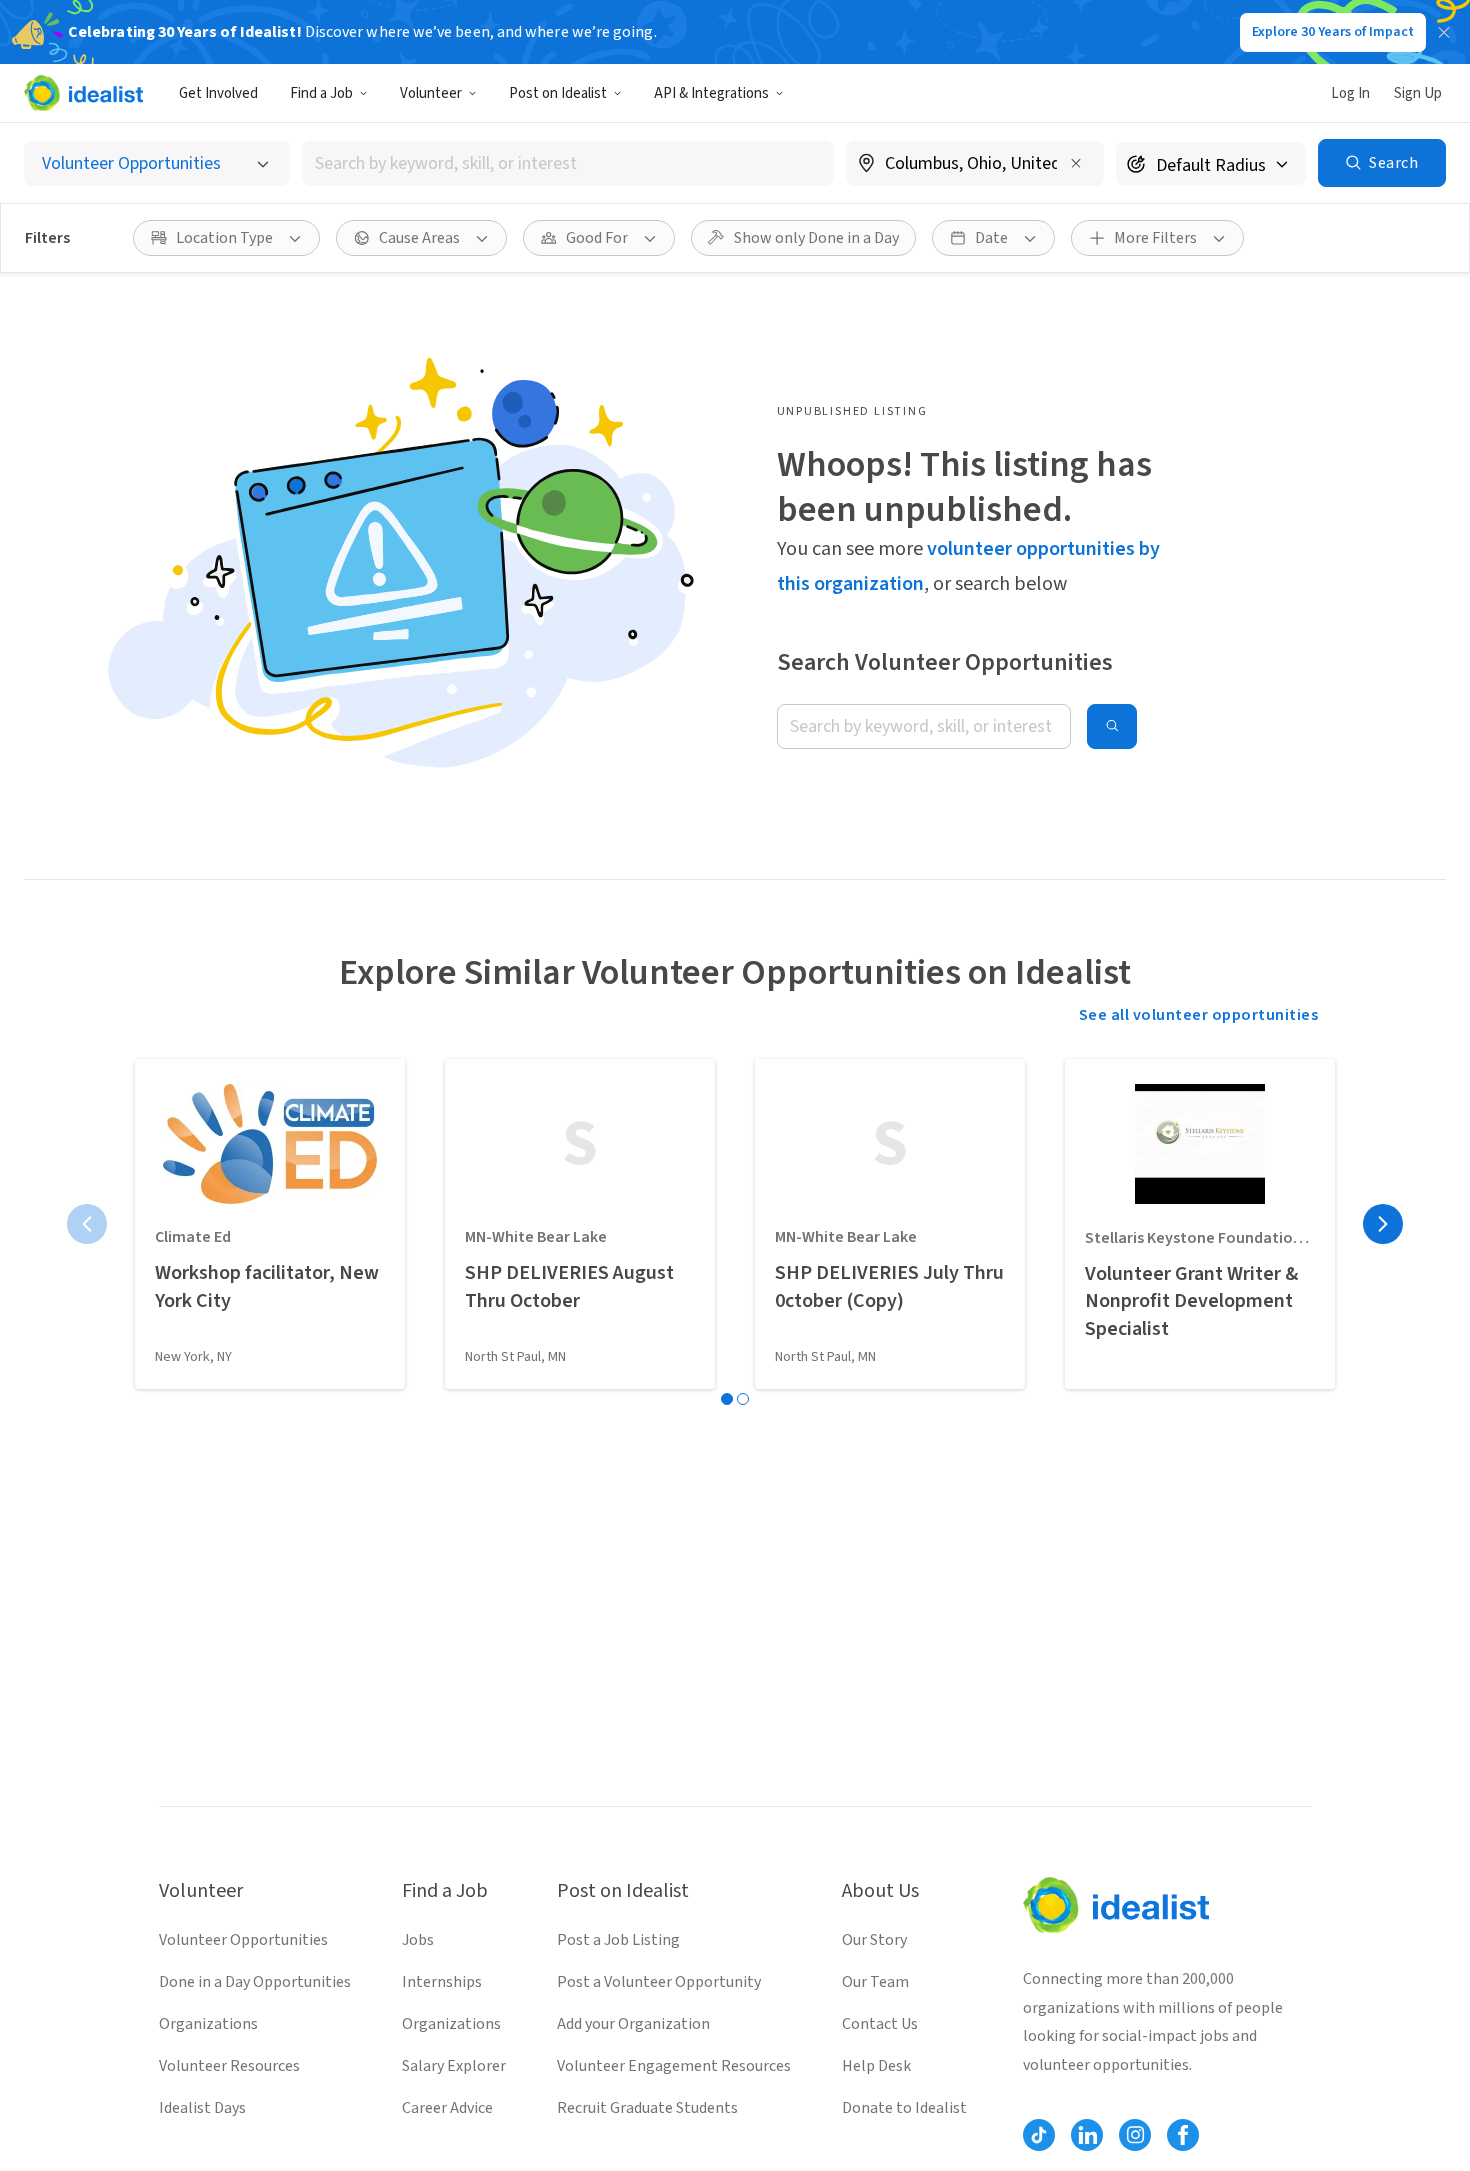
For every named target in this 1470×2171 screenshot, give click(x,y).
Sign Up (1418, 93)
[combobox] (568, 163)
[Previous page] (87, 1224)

# # # #

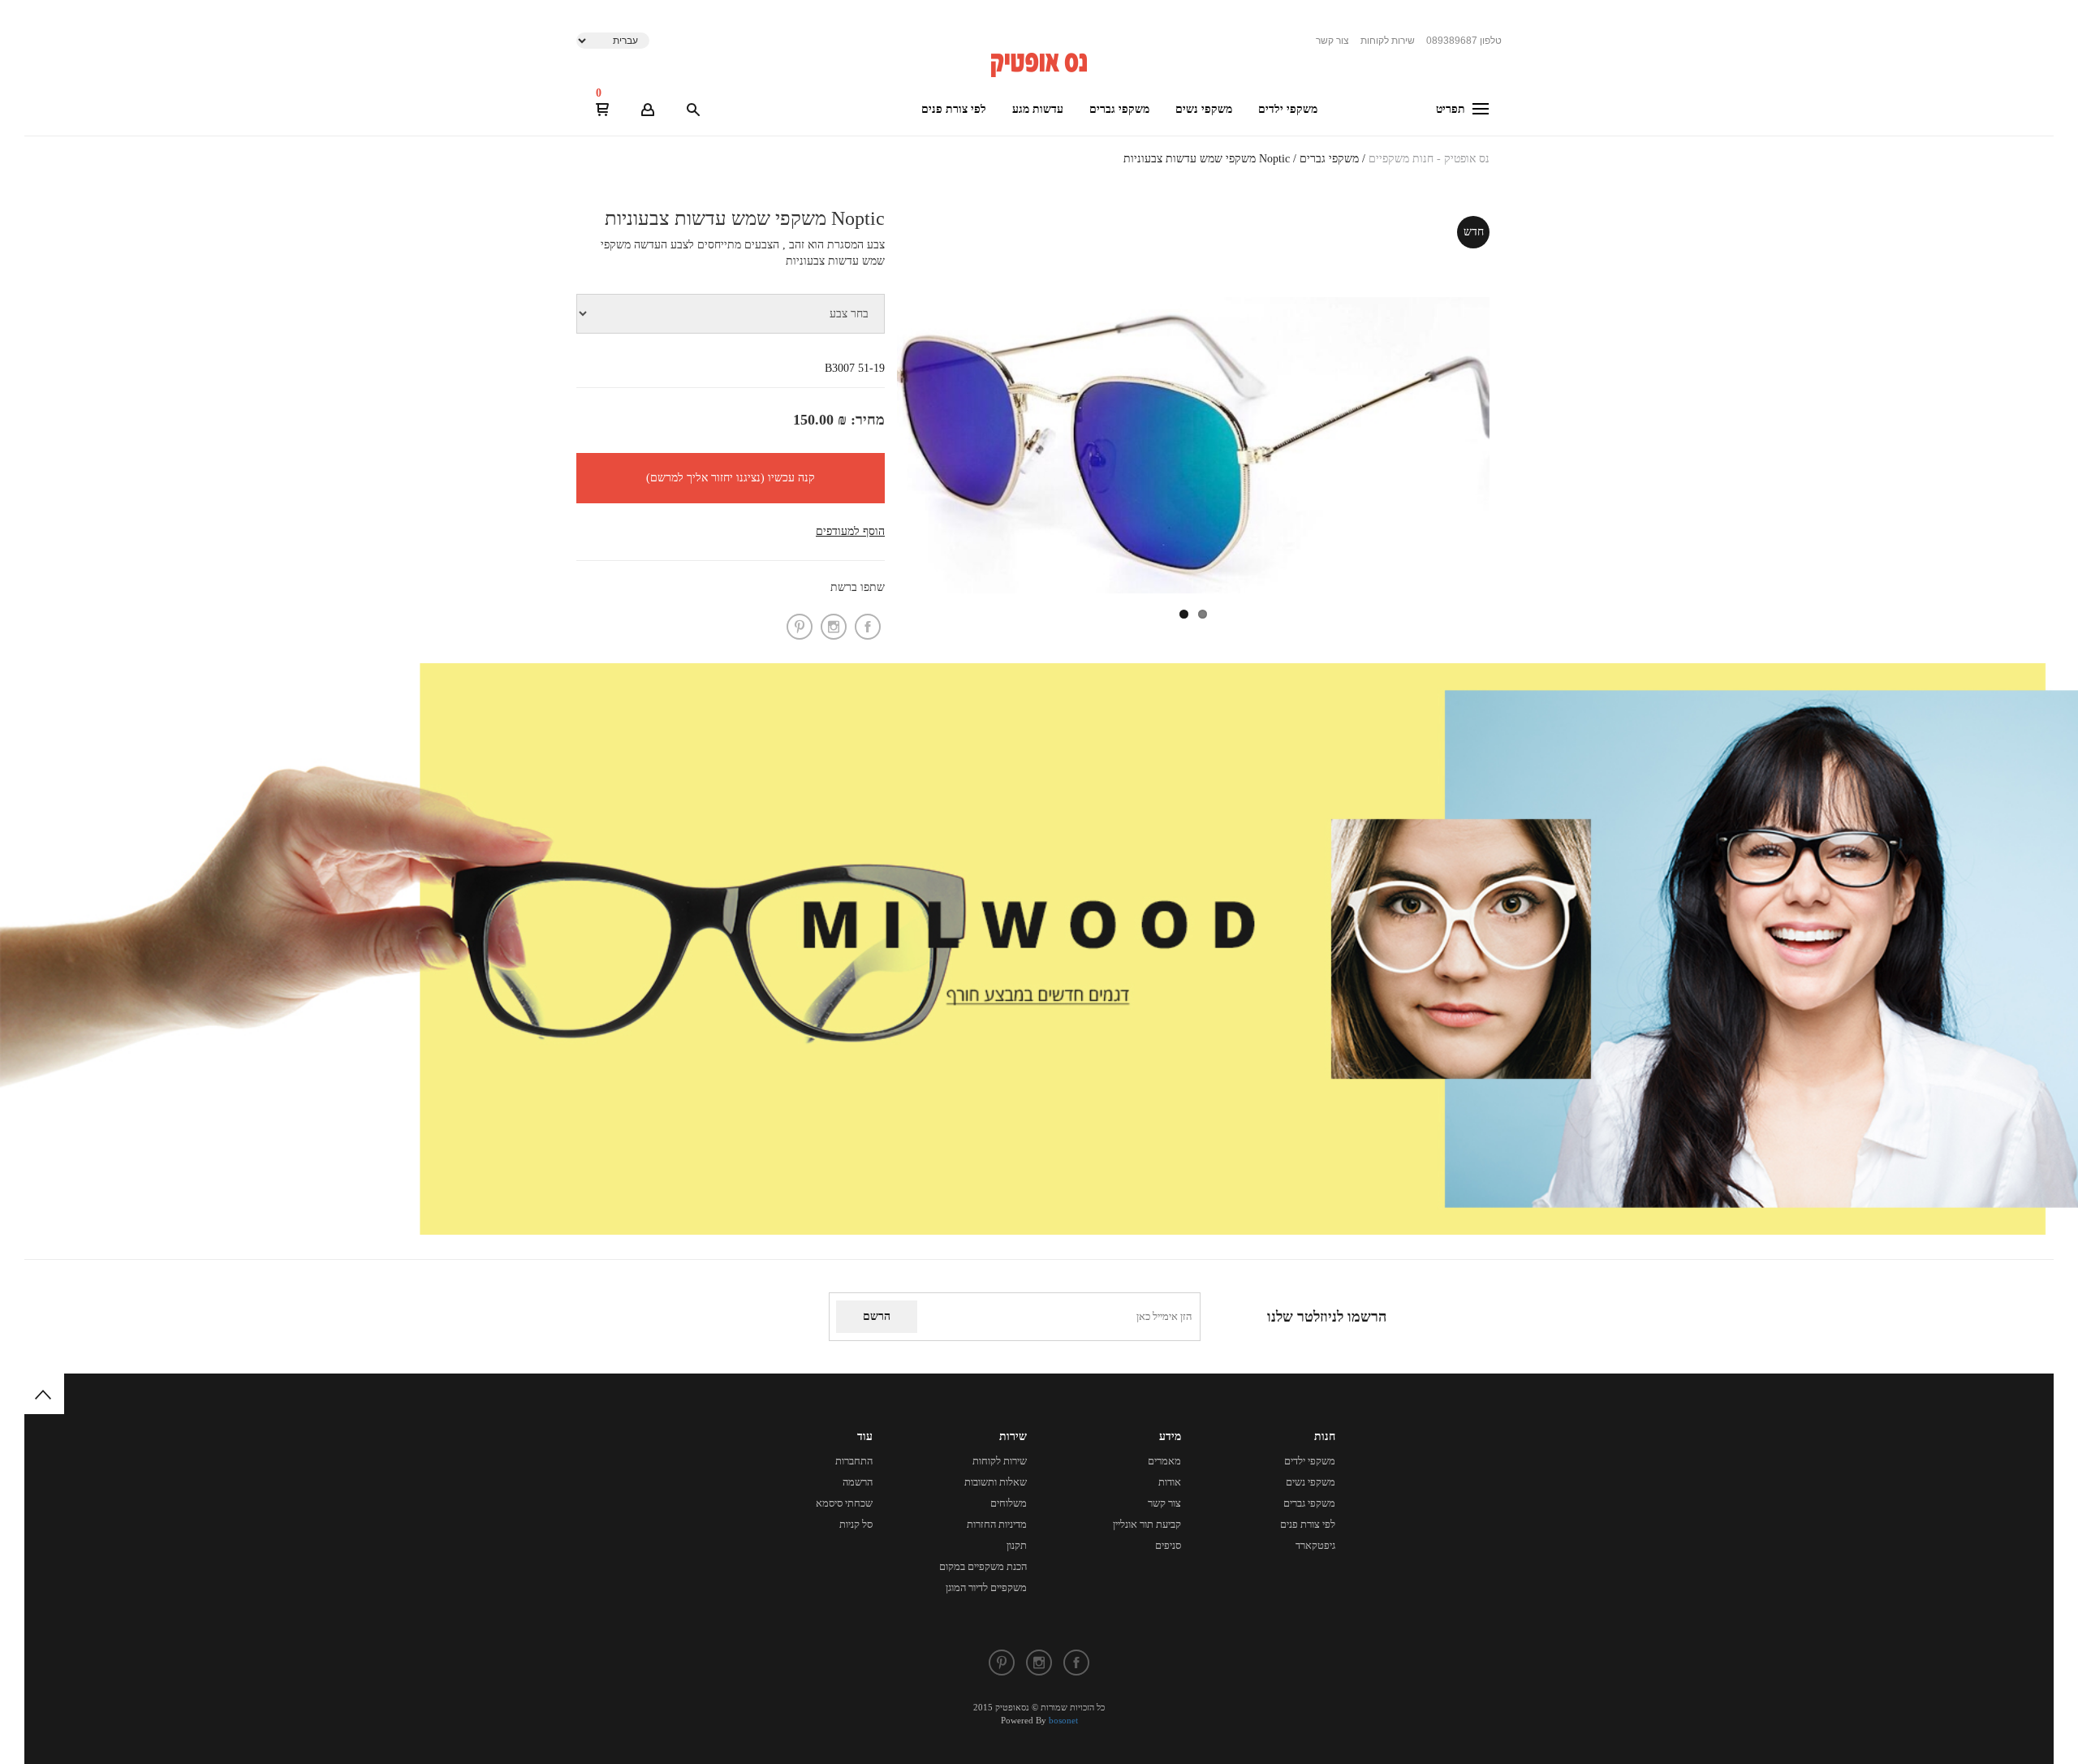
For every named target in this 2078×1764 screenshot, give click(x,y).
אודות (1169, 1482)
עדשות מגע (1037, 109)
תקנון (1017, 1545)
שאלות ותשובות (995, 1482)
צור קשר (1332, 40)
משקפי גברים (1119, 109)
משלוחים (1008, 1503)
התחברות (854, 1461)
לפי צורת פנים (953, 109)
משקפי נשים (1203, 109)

# # # #

→ **Exercise**
Working from the data above, extract solely the lines from the one containing "תקנון (1017, 1545)" through the one containing "משקפי נשים (1203, 109)", exactly as they appear, both included.

→ **Problem solution**
תקנון (1017, 1545)
שאלות ותשובות (995, 1482)
צור קשר (1332, 40)
משקפי גברים (1119, 109)
משלוחים (1008, 1503)
התחברות (854, 1461)
לפי צורת פנים (953, 109)
משקפי נשים (1203, 109)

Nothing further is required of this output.